C’est ce que Claude Ananou appelle, « notre sensibilité à la perte » et elle peut être différente selon les personnes, ce n’est pas un projet qui est à risque pour lui, mais bien notre subjectivité.

Maintenant nous allons passer à l’amorçage du projet; celui qui consiste à développer des prototypes, à lancer une petite production ou initier une action. Pendant l’amorçage, nous allons travailler avec « nos fidèles ». Ici, on teste, on prend les premières commandes, les premiers engagements …

Cette étape est fondamentale, se fait dans la confiance et permet de vérifier notre identification du besoin, d’ajuster notre solution, vérifier que nos avantages sont clairement là.

Et enfin la dernière étape : le déploiement

C’est ici que son entreprise se développe, passe à la vitesse supérieure. A cette étape, il faut bien souvent revoir les besoins, c’est l’aspect « itératif » de l’approche SynOpp…mais ce déploiement n’est volontairement pas traité par Claude Anouna dans ce module, certainement pour nous laisser toute la latence pour nous plonger maintenant dans l’élaboration de nos Business Model et Business Plan

Nous pouvons donc avancer l’idée que la démarche SynOPP c’est une façon d’initier l’entreprise mais c’est aussi et surtout un état d’esprit.
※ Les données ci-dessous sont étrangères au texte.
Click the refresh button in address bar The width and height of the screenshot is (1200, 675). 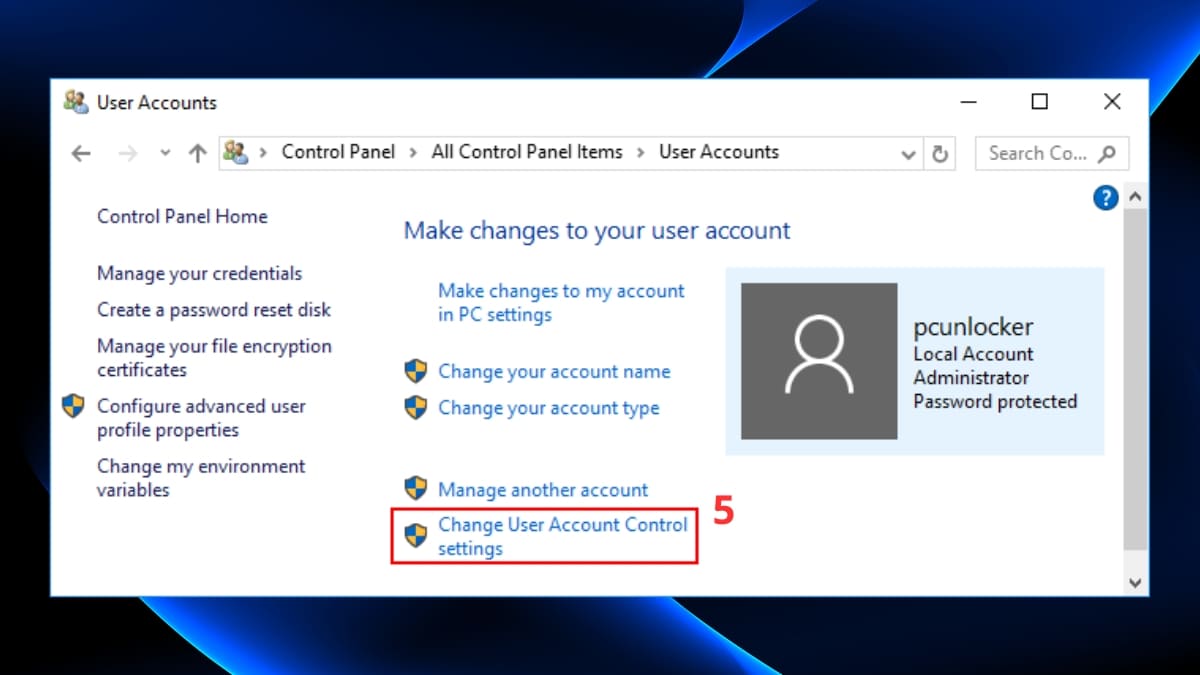[941, 153]
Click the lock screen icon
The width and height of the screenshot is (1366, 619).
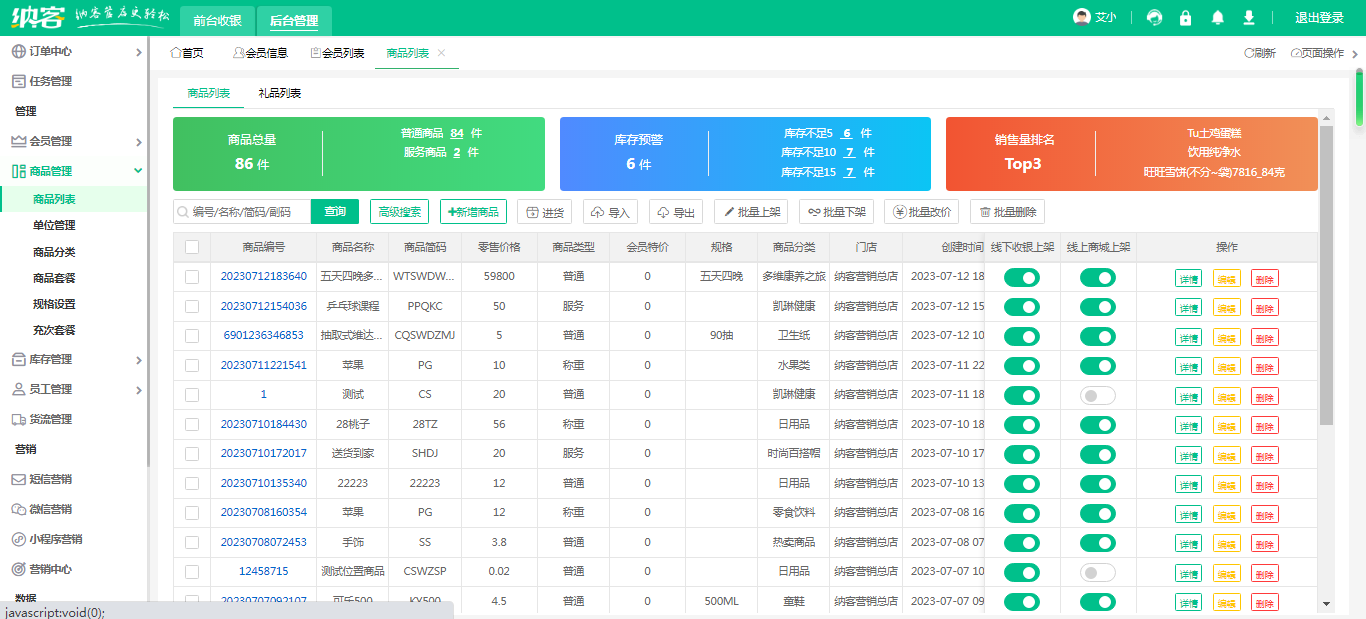point(1186,18)
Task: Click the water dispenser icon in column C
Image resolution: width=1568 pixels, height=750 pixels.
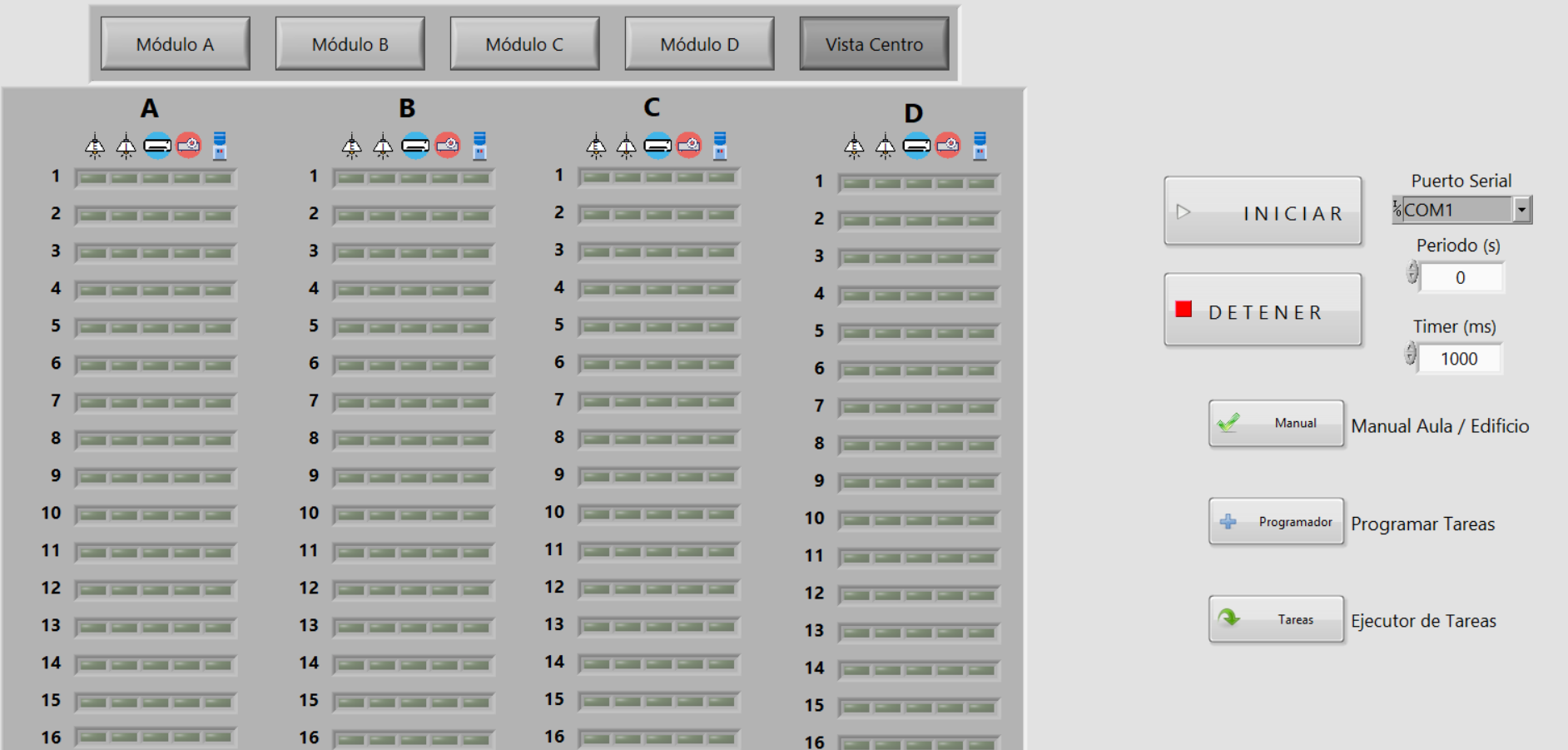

Il n’est en rien opposé aux Business Model puis Business Plan mais a une valeur inestimée lorsqu’il vient en amont.

Le créateur a alors déjà « vécu » son projet, l’a pensé, adapté; il a ainsi vu toutes les opportunités et impasses en amont de la rédaction de ces 2 étapes traditionnellement attachées à toute création d’entreprise. Son analyse s’en trouve facilitée et enrichie .

L’élaboration des Business Model et Business Plan vient alors structurer le projet, rassurer les financeurs pour ne plus être le « cauchemar des postulants créateurs » ou une simple étape obligée mais un véritable «outil» pour sortir les projets des carcans et oser l’innovation sociale qui nous porte au-delà des lignes établies.